----- VORLIEGENDER TEXT -----

Zum Inhalt springen

International Libyen versinkt immer tiefer im Chaos

Drei Jahre nach dem Sturz von Muammar al-Gaddafi bekriegen sich verfeindete islamistischen Milizen im Kampf um die Macht im Land. In der Hauptstadt Tripolis wächst das Chaos. Neue Gewaltausbrüche gab es vor allem rund um den Flughafen. Wer kann, flüchtet nach Tunesien und es sind Tausende.

Kartenausschnitt, der die Städte Tripolis und Bengasi in Libyen hervorhebt.

----- GEZEIGTE DATENSÄTZE -----

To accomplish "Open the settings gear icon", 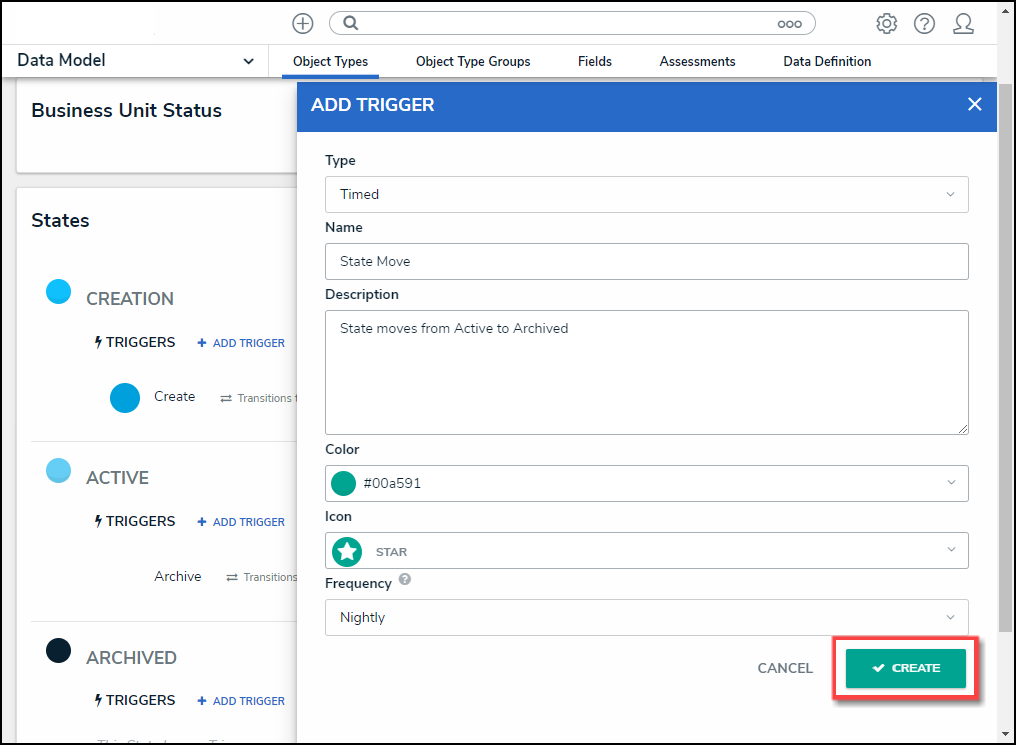I will pyautogui.click(x=886, y=23).
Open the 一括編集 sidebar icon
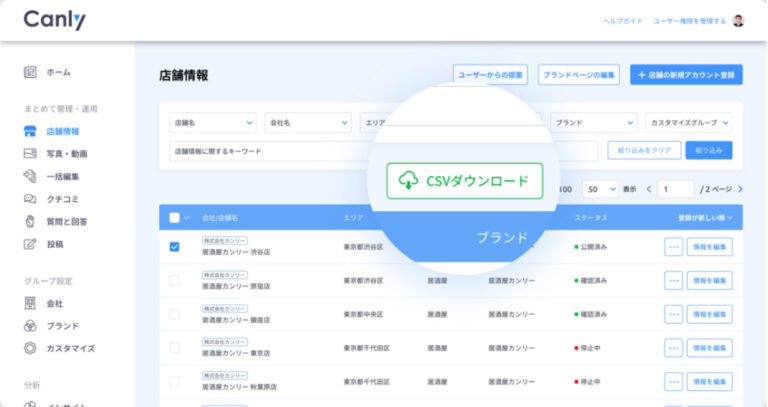This screenshot has width=768, height=407. pyautogui.click(x=29, y=176)
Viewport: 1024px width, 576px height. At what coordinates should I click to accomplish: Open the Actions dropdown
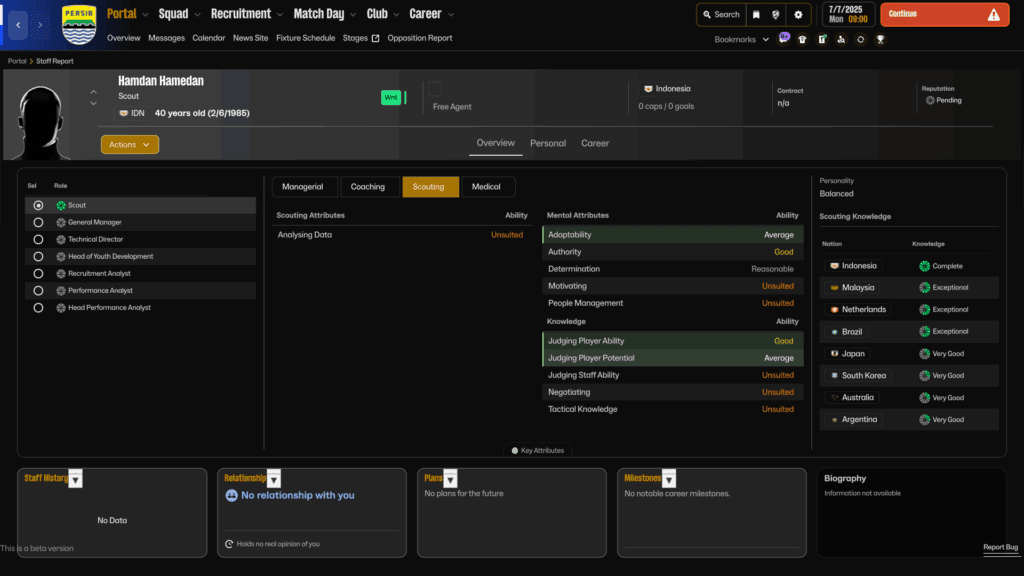129,144
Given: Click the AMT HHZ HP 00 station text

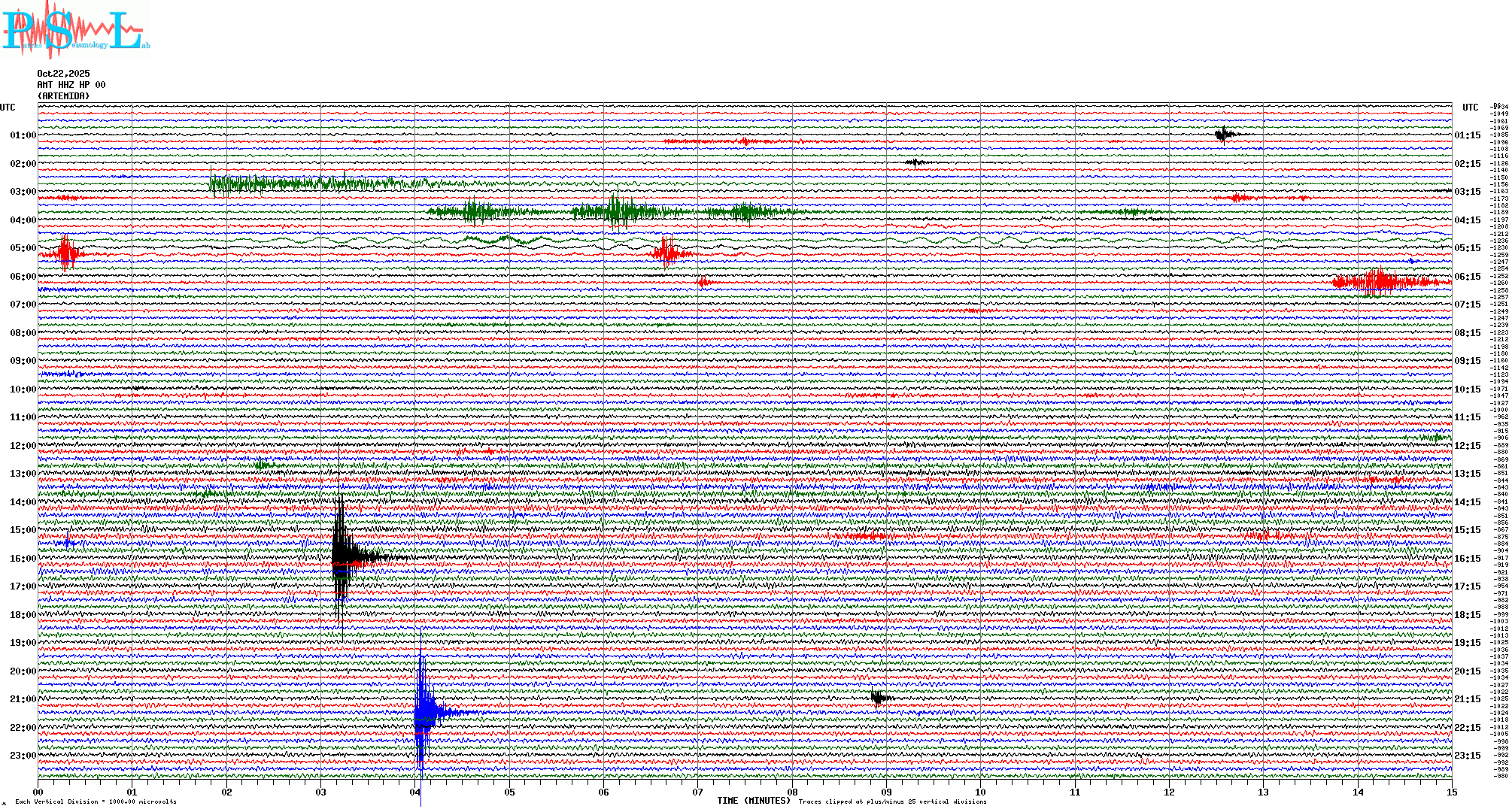Looking at the screenshot, I should coord(71,85).
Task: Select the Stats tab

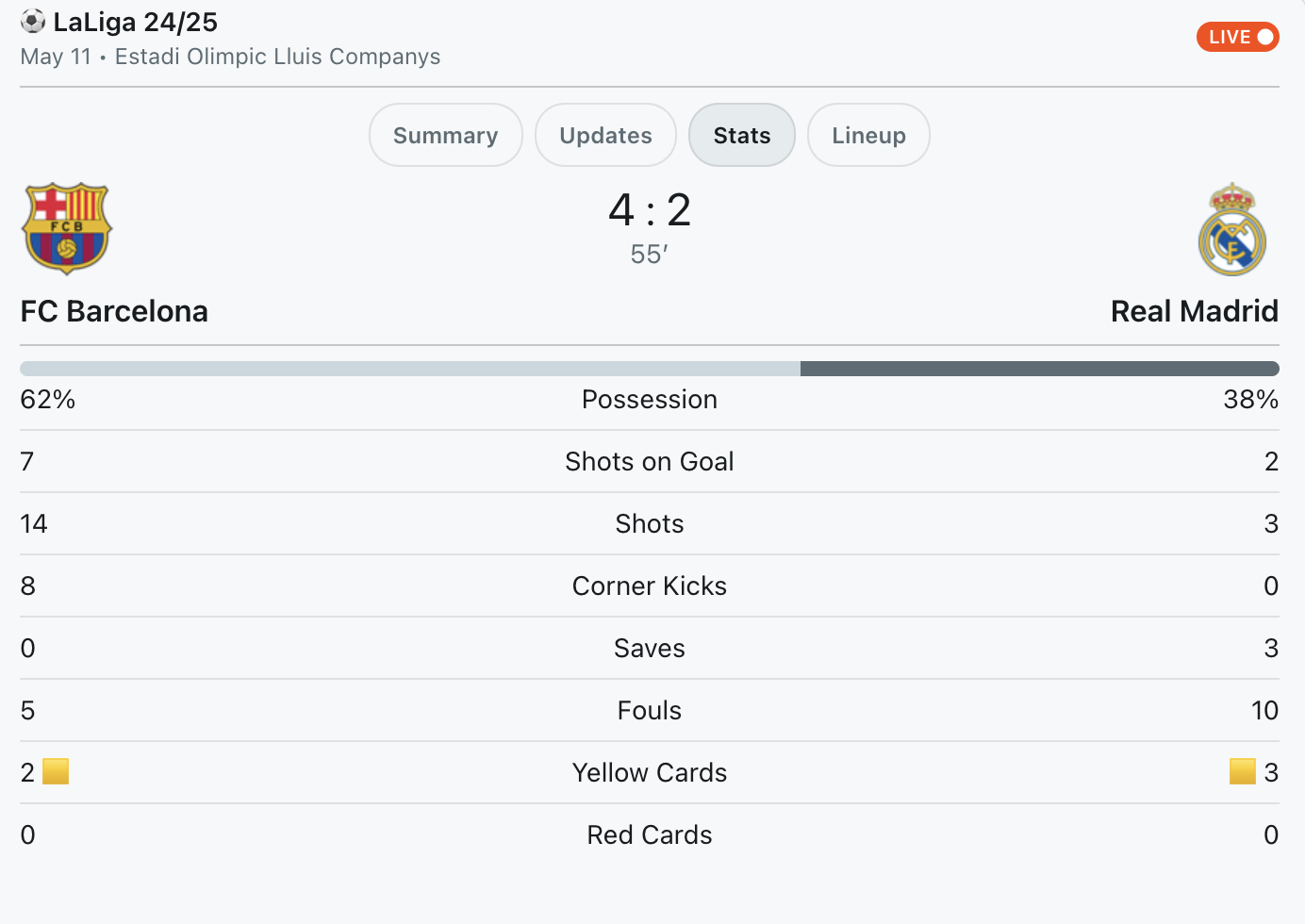Action: pos(742,135)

-----

* GESTELLTE AUFGABE:
Wohin flüchtet laut dem Text über Libyen, wer kann, und wie viele sind es?

* GELÖSTE AUFGABE:
Nach Tunesien, und es sind Tausende.